I give both of us credit, since we actually listen to the meditation. Hunter closes his eyes after a few minutes. His breathing becomes deep and even after several more minutes pass, which tells me he's asleep and it's time for me to leave.

I remove my earbud and set it on top of the duvet. I have every intention of inching over to the edge of the bed, standing up, and returning to my bedroom, but then my gaze lands on Hunter again. He looks so peaceful when he's asleep, and I'm drawn to watching his chest rise and fall. The motion is hypnotic and more soothing to me than the meditation was.

The next thing I'm aware of is sunlight dancing across my face. I open my eyes to realize it's already morning, and that I fell asleep next to Hunter.
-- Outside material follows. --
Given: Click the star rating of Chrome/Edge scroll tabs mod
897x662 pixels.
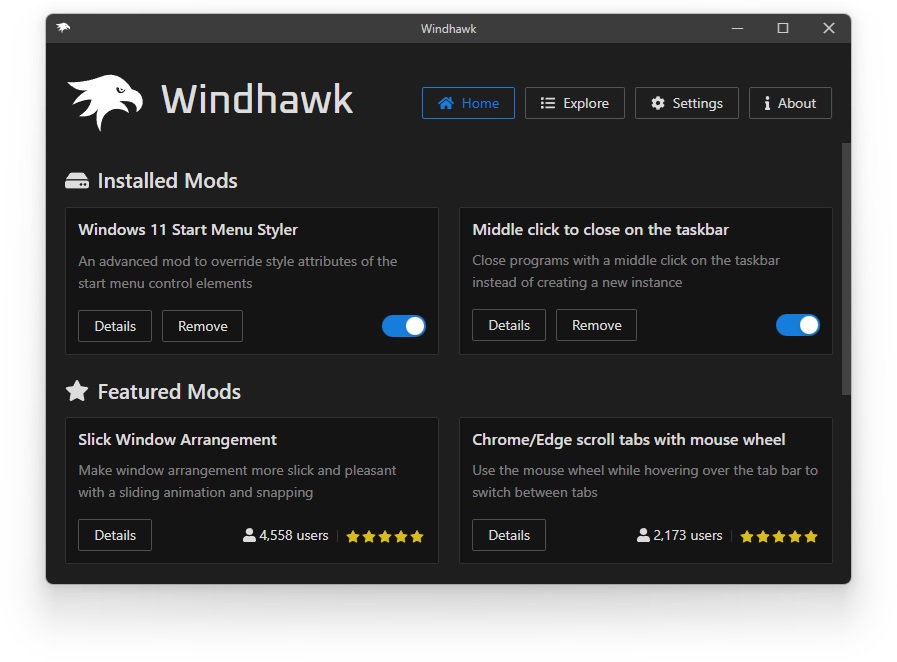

His arm ended up around me at some point during the night, and I'm loath to move it in case it wakes him up. I have to, though, since I need to get to my own bed before anyone else in the house is awake.

Hunter stirs when I lift his arm, even though the motion is gentle and slight. His eyelids flutter and I pause, willing him to be pulled back into a deep slumber.

"Good morning. I think this means I let you fall asleep?" His eyes are open now, and he gives me the most adorable and sleepy smile I've ever seen. Why was I leaving? I'd risk being caught in his room in the middle of the night all over again just to see this.

"I think I let myself do that." I reach up to run my fingers through his already-messy hair. "Did you sleep okay?"

He starts to answer me, but stops at the sound of another voice. I freeze, mid-tousle of his hair.

Mom and Melanie are both awake and talking to each other. Where they are in the house, and if I can make it out of Hunter's room and into mine without being heard, are what I can't determine.